PASSAGE TO READ>
MYRNA BROWN, HOST: Today is Thursday, November 16th. Good morning. I’m Myrna Brown.
MARY REICHARD, HOST: And I’m Mary Reichard. Coming next on The World and Everything in It: A special kind of sports.
Year-round athletic programs for people living with disabilities are hard to come by. And with the increasing rate of people diagnosed with disabilities like autism, sports programs for these individuals are more popular than ever.
WORLD reporting producer Lillian Hamman went to the Special Needs Sports baseball World Series just outside Asheville, North Carolina and brings us the story.
SOUND: [BASEBALL CROWD CHEERING]
LILLIAN HAMMAN, REPORTER: It’s a crisp fall afternoon at Bob Lewis Ballpark. Bunches of lawn chairs and lunch coolers stake out space around the baseball diamonds, and waves of cheers carry runners around the dusty bases. Outfielders keep their eyes on home plate, as batters line up ready to take their turn in the batter’s box.
AUDIO: [BASEBALL CROWD CHEERING]
Every weekend for the past few months, people of all ages and disabilities have shown up to play baseball with Special Needs Sports. Now at the end of the season, the World Series game is underway.

(Stored data)
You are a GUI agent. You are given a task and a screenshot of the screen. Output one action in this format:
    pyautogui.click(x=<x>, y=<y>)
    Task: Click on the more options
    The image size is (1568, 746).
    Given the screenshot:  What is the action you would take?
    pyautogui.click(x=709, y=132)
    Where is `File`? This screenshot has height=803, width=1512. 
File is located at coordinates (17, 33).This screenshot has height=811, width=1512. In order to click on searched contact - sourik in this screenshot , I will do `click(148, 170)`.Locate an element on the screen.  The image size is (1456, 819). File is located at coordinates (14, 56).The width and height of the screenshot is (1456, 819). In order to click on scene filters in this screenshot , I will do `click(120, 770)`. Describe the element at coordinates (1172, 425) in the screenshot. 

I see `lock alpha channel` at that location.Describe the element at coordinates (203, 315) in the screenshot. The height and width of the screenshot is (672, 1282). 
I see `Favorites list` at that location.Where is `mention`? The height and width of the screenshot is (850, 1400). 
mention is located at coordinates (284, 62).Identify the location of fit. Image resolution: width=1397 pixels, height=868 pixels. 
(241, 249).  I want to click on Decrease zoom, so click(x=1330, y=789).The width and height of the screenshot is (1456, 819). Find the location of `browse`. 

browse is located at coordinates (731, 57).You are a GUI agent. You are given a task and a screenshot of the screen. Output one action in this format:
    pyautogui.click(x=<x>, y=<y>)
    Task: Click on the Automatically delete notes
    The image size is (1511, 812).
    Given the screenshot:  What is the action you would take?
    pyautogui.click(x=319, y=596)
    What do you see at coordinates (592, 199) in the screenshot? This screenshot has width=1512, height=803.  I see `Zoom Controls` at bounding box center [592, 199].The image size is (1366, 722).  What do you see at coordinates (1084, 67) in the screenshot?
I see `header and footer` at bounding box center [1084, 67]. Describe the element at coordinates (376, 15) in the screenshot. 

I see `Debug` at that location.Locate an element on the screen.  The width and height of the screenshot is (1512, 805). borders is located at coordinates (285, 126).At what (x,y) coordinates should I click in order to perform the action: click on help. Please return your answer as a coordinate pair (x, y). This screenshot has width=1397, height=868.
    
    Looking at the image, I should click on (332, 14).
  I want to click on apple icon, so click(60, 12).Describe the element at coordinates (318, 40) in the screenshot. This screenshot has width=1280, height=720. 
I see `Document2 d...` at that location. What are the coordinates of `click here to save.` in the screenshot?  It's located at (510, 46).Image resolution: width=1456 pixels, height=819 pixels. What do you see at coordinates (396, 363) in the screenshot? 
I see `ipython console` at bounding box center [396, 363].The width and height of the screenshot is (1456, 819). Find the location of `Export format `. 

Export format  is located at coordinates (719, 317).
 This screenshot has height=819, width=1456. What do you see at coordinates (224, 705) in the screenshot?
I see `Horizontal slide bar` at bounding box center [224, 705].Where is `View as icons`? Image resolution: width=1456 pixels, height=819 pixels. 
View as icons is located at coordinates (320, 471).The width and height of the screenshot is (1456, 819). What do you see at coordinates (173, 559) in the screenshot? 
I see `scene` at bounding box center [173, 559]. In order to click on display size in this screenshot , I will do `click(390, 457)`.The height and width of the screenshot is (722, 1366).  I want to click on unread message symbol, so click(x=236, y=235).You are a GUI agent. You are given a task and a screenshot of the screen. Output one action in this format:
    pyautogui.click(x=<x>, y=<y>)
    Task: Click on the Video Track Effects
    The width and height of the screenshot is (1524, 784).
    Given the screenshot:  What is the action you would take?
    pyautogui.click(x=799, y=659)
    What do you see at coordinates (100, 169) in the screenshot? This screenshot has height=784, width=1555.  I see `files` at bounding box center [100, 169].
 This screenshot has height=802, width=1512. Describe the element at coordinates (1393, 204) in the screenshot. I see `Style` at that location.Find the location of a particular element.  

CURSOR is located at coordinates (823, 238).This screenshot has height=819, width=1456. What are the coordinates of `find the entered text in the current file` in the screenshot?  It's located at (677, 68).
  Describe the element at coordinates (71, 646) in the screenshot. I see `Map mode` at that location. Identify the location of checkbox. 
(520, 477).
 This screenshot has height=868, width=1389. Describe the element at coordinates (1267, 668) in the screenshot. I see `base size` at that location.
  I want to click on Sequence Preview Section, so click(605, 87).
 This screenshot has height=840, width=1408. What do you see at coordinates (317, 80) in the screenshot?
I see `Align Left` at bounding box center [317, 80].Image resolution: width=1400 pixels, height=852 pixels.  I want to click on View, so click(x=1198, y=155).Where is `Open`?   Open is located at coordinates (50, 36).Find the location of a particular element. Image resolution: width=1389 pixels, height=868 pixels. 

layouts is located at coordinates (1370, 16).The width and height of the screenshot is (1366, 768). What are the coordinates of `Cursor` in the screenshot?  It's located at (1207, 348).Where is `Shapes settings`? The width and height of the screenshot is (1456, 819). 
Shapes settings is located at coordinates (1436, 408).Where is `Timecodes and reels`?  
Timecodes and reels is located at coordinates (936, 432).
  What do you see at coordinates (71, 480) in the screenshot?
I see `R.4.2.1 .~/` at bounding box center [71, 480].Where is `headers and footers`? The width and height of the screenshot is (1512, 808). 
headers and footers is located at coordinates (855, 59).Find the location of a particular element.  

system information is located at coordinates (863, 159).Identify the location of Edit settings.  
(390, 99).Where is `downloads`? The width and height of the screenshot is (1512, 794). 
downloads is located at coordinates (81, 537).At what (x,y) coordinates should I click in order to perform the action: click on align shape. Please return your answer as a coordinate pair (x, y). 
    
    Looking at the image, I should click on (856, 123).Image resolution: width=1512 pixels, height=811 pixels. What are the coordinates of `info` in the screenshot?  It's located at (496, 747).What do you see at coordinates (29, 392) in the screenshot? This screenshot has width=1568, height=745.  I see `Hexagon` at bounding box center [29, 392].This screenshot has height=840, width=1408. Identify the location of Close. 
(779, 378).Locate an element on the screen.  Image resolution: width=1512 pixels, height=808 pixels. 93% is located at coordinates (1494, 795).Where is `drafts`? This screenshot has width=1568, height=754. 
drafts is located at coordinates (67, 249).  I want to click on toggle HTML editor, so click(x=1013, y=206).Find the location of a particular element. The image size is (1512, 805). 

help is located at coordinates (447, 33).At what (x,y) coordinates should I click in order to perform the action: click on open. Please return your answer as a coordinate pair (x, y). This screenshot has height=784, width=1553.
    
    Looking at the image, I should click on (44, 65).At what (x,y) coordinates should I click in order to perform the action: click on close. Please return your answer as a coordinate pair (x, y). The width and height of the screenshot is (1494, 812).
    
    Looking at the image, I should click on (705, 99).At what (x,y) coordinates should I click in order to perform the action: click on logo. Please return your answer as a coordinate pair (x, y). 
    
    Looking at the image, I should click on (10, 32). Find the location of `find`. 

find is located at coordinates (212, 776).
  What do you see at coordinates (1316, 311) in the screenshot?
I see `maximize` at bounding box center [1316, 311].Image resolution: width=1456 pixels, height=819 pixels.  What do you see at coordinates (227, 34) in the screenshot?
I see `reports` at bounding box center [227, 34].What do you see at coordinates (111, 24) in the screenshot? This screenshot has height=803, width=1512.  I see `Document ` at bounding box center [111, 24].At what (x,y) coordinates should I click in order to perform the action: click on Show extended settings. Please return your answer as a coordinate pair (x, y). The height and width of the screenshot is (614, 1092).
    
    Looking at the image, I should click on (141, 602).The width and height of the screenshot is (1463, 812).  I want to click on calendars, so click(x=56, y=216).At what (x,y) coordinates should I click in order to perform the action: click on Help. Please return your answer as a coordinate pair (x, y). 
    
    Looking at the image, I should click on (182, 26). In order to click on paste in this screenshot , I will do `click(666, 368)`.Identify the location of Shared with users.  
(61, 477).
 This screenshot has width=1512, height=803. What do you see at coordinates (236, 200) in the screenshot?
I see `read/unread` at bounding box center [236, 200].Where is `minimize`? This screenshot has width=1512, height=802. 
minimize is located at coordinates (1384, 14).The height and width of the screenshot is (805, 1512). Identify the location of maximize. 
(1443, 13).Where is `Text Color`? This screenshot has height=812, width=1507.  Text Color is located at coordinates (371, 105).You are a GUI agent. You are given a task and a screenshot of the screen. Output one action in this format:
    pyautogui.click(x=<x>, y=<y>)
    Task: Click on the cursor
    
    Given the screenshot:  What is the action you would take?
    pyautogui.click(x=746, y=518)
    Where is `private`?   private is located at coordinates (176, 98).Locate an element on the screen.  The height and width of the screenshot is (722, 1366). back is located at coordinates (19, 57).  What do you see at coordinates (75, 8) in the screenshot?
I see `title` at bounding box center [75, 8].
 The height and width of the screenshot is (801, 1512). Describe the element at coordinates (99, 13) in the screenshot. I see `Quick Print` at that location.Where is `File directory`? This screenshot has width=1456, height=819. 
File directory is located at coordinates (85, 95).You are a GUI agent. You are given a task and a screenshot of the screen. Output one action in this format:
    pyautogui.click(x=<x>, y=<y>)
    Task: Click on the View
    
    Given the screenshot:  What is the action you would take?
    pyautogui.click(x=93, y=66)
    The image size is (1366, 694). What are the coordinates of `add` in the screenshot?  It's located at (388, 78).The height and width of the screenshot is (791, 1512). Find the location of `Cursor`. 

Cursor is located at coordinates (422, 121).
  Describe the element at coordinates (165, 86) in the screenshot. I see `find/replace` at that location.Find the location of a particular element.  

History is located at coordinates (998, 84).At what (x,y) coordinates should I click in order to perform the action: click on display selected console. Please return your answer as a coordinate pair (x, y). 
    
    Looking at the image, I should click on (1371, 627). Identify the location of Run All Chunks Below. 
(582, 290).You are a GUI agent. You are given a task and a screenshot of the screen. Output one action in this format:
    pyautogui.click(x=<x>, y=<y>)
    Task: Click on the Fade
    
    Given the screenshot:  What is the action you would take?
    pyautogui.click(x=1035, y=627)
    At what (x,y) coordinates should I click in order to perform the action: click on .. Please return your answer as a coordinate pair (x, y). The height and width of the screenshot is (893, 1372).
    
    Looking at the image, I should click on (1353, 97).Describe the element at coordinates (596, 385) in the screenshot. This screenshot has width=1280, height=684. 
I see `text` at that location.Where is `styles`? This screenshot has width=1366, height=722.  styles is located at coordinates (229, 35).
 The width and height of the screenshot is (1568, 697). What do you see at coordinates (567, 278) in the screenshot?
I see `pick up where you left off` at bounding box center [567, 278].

TASK REQUIREMENTS>
A. Based on the broadcast transcript, say whether each statement agrees with it. Answer yes or no for each, and quote the words that decide it.
(i) The program airs on a Thursday.
(ii) Special Needs Sports holds its games once a month.
(iii) Year-round athletic programs for people with disabilities are easy to find.
B. List every person named in the broadcast transcript.
C. Rewrite the broadcast transcript starting with "AUDIO: [BASEBALL CROWD" and going on through "game is underway.", with "weekend" changed to "Saturday".

EXERCISE RESULTS>
A.
(i) Yes: "Today is Thursday, November 16th."
(ii) No: "Every weekend for the past few months, people of all ages and disabilities have shown up to play baseball with Special Needs Sports."
(iii) No: "Year-round athletic programs for people living with disabilities are hard to come by."

B. Myrna Brown, Mary Reichard, Lillian Hamman

C.
AUDIO: [BASEBALL CROWD CHEERING]
Every Saturday for the past few months, people of all ages and disabilities have shown up to play baseball with Special Needs Sports. Now at the end of the season, the World Series game is underway.